### Problem details
Nothing in the records may be left out or reworded; return them exactly.

(Records from a dataset)
*** Begin section ***

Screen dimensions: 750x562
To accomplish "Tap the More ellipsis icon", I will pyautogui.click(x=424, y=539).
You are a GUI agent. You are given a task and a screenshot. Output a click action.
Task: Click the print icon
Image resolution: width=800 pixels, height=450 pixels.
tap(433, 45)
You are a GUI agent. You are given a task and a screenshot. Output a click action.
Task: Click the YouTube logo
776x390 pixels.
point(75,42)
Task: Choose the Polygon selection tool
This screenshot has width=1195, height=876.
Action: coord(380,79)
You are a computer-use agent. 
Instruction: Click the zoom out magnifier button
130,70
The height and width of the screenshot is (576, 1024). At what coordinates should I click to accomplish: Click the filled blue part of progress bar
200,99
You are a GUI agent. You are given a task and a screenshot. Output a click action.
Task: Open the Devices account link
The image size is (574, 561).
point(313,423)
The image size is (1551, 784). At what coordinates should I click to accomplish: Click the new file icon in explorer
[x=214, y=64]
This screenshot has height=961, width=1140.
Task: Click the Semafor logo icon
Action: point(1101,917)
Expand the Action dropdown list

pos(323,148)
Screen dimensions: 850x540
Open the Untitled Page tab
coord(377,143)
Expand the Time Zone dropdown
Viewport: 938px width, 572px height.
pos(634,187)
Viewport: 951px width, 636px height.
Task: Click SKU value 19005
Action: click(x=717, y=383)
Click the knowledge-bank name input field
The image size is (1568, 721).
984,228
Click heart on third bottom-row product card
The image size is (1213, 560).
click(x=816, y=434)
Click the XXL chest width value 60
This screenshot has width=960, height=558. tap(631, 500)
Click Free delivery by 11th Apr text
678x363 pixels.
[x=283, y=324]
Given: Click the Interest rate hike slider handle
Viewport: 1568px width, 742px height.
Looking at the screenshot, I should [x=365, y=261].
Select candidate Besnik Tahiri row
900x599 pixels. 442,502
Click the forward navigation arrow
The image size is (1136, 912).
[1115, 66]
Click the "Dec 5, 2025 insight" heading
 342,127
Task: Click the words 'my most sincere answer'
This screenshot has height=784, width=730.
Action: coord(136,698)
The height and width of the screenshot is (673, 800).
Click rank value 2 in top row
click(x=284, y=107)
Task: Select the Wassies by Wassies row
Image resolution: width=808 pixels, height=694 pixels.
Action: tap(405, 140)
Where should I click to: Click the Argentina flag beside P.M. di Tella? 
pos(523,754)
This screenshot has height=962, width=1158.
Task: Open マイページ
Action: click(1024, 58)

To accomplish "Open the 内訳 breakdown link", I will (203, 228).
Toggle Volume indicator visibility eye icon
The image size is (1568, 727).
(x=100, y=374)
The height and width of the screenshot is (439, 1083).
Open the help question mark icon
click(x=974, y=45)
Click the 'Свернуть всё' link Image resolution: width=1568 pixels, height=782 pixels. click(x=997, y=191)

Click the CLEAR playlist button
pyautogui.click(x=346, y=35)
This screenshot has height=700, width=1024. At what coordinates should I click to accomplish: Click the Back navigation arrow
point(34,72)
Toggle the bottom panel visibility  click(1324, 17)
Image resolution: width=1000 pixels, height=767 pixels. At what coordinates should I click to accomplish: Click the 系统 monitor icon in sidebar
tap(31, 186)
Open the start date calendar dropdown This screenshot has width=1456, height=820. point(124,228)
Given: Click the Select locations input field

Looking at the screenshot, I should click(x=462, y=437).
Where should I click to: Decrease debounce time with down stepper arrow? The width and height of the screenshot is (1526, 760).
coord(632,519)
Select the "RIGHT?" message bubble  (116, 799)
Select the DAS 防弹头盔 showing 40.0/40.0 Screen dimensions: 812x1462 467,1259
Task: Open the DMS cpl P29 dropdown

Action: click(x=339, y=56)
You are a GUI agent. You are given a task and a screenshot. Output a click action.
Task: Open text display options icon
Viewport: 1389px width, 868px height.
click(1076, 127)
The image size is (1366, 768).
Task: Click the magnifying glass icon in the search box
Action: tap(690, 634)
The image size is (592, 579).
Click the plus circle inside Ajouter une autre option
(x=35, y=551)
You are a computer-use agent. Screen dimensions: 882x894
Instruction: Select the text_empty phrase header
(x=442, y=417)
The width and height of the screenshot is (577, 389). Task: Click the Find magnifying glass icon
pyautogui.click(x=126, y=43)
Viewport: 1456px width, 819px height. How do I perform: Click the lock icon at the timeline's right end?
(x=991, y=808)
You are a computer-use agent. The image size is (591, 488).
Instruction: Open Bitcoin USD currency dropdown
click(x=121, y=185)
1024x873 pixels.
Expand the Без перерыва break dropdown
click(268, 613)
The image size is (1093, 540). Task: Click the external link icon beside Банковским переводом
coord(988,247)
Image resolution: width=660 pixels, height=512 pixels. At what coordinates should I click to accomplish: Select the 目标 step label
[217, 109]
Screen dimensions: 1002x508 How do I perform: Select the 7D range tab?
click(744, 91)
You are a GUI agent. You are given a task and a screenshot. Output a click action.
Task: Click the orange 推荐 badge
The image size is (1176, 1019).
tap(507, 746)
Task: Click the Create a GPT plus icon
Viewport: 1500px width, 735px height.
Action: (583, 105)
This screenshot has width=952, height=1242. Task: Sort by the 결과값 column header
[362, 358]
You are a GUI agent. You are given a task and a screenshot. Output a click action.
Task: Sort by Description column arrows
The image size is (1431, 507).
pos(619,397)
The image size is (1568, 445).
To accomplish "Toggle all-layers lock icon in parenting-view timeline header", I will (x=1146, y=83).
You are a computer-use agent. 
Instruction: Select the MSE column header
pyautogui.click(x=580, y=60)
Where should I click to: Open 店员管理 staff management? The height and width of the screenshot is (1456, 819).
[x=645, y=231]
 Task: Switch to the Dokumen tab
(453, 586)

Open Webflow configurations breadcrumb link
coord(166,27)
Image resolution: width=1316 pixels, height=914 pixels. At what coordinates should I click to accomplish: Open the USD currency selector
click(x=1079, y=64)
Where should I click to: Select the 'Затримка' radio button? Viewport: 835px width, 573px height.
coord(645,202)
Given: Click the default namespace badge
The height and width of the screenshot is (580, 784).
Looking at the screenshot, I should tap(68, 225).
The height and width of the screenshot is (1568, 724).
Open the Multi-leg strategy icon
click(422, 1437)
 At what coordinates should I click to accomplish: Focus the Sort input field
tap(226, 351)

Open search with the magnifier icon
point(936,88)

*** End section ***

### Task output
Screen dimensions: 750x562
To accomplish "Tap the More ellipsis icon", I will pyautogui.click(x=424, y=539).
You are a GUI agent. You are given a task and a screenshot. Output a click action.
Task: Click the print icon
Image resolution: width=800 pixels, height=450 pixels.
tap(433, 45)
You are a GUI agent. You are given a task and a screenshot. Output a click action.
Task: Click the YouTube logo
776x390 pixels.
point(75,42)
Task: Choose the Polygon selection tool
This screenshot has width=1195, height=876.
Action: coord(380,79)
You are a computer-use agent. 
Instruction: Click the zoom out magnifier button
130,70
The height and width of the screenshot is (576, 1024). At what coordinates should I click to accomplish: Click the filled blue part of progress bar
200,99
You are a GUI agent. You are given a task and a screenshot. Output a click action.
Task: Open the Devices account link
The image size is (574, 561).
point(313,423)
The image size is (1551, 784). At what coordinates should I click to accomplish: Click the new file icon in explorer
[x=214, y=64]
This screenshot has height=961, width=1140.
Task: Click the Semafor logo icon
Action: point(1101,917)
Expand the Action dropdown list

pos(323,148)
Screen dimensions: 850x540
Open the Untitled Page tab
coord(377,143)
Expand the Time Zone dropdown
Viewport: 938px width, 572px height.
pos(634,187)
Viewport: 951px width, 636px height.
Task: Click SKU value 19005
Action: click(x=717, y=383)
Click the knowledge-bank name input field
The image size is (1568, 721).
984,228
Click heart on third bottom-row product card
The image size is (1213, 560).
click(x=816, y=434)
Click the XXL chest width value 60
This screenshot has width=960, height=558. tap(631, 500)
Click Free delivery by 11th Apr text
678x363 pixels.
[x=283, y=324]
Given: Click the Interest rate hike slider handle
Viewport: 1568px width, 742px height.
Looking at the screenshot, I should [x=365, y=261].
Select candidate Besnik Tahiri row
900x599 pixels. 442,502
Click the forward navigation arrow
The image size is (1136, 912).
[1115, 66]
Click the "Dec 5, 2025 insight" heading
 342,127
Task: Click the words 'my most sincere answer'
This screenshot has height=784, width=730.
Action: coord(136,698)
The height and width of the screenshot is (673, 800).
Click rank value 2 in top row
click(x=284, y=107)
Task: Select the Wassies by Wassies row
Image resolution: width=808 pixels, height=694 pixels.
Action: tap(405, 140)
Where should I click to: Click the Argentina flag beside P.M. di Tella? 
pos(523,754)
This screenshot has height=962, width=1158.
Task: Open マイページ
Action: click(1024, 58)

To accomplish "Open the 内訳 breakdown link", I will (203, 228).
Toggle Volume indicator visibility eye icon
The image size is (1568, 727).
(x=100, y=374)
The height and width of the screenshot is (439, 1083).
Open the help question mark icon
click(x=974, y=45)
Click the 'Свернуть всё' link Image resolution: width=1568 pixels, height=782 pixels. click(x=997, y=191)

Click the CLEAR playlist button
pyautogui.click(x=346, y=35)
This screenshot has height=700, width=1024. At what coordinates should I click to accomplish: Click the Back navigation arrow
point(34,72)
Toggle the bottom panel visibility  click(1324, 17)
Image resolution: width=1000 pixels, height=767 pixels. At what coordinates should I click to accomplish: Click the 系统 monitor icon in sidebar
tap(31, 186)
Open the start date calendar dropdown This screenshot has width=1456, height=820. point(124,228)
Given: Click the Select locations input field

Looking at the screenshot, I should click(x=462, y=437).
Where should I click to: Decrease debounce time with down stepper arrow? The width and height of the screenshot is (1526, 760).
coord(632,519)
Select the "RIGHT?" message bubble  (116, 799)
Select the DAS 防弹头盔 showing 40.0/40.0 Screen dimensions: 812x1462 467,1259
Task: Open the DMS cpl P29 dropdown

Action: click(x=339, y=56)
You are a GUI agent. You are given a task and a screenshot. Output a click action.
Task: Open text display options icon
Viewport: 1389px width, 868px height.
click(1076, 127)
The image size is (1366, 768).
Task: Click the magnifying glass icon in the search box
Action: tap(690, 634)
The image size is (592, 579).
Click the plus circle inside Ajouter une autre option
(x=35, y=551)
You are a computer-use agent. Screen dimensions: 882x894
Instruction: Select the text_empty phrase header
(x=442, y=417)
The width and height of the screenshot is (577, 389). Task: Click the Find magnifying glass icon
pyautogui.click(x=126, y=43)
Viewport: 1456px width, 819px height. How do I perform: Click the lock icon at the timeline's right end?
(x=991, y=808)
You are a computer-use agent. The image size is (591, 488).
Instruction: Open Bitcoin USD currency dropdown
click(x=121, y=185)
1024x873 pixels.
Expand the Без перерыва break dropdown
click(268, 613)
The image size is (1093, 540). Task: Click the external link icon beside Банковским переводом
coord(988,247)
Image resolution: width=660 pixels, height=512 pixels. At what coordinates should I click to accomplish: Select the 目标 step label
[217, 109]
Screen dimensions: 1002x508 How do I perform: Select the 7D range tab?
click(744, 91)
You are a GUI agent. You are given a task and a screenshot. Output a click action.
Task: Click the orange 推荐 badge
The image size is (1176, 1019).
tap(507, 746)
Task: Click the Create a GPT plus icon
Viewport: 1500px width, 735px height.
Action: (583, 105)
This screenshot has width=952, height=1242. Task: Sort by the 결과값 column header
[362, 358]
You are a GUI agent. You are given a task and a screenshot. Output a click action.
Task: Sort by Description column arrows
The image size is (1431, 507).
pos(619,397)
The image size is (1568, 445).
To accomplish "Toggle all-layers lock icon in parenting-view timeline header", I will (x=1146, y=83).
You are a computer-use agent. 
Instruction: Select the MSE column header
pyautogui.click(x=580, y=60)
Where should I click to: Open 店员管理 staff management? The height and width of the screenshot is (1456, 819).
[x=645, y=231]
 Task: Switch to the Dokumen tab
(453, 586)

Open Webflow configurations breadcrumb link
coord(166,27)
Image resolution: width=1316 pixels, height=914 pixels. At what coordinates should I click to accomplish: Open the USD currency selector
click(x=1079, y=64)
Where should I click to: Select the 'Затримка' radio button? Viewport: 835px width, 573px height.
coord(645,202)
Given: Click the default namespace badge
The height and width of the screenshot is (580, 784).
Looking at the screenshot, I should tap(68, 225).
The height and width of the screenshot is (1568, 724).
Open the Multi-leg strategy icon
click(422, 1437)
 At what coordinates should I click to accomplish: Focus the Sort input field
tap(226, 351)

Open search with the magnifier icon
point(936,88)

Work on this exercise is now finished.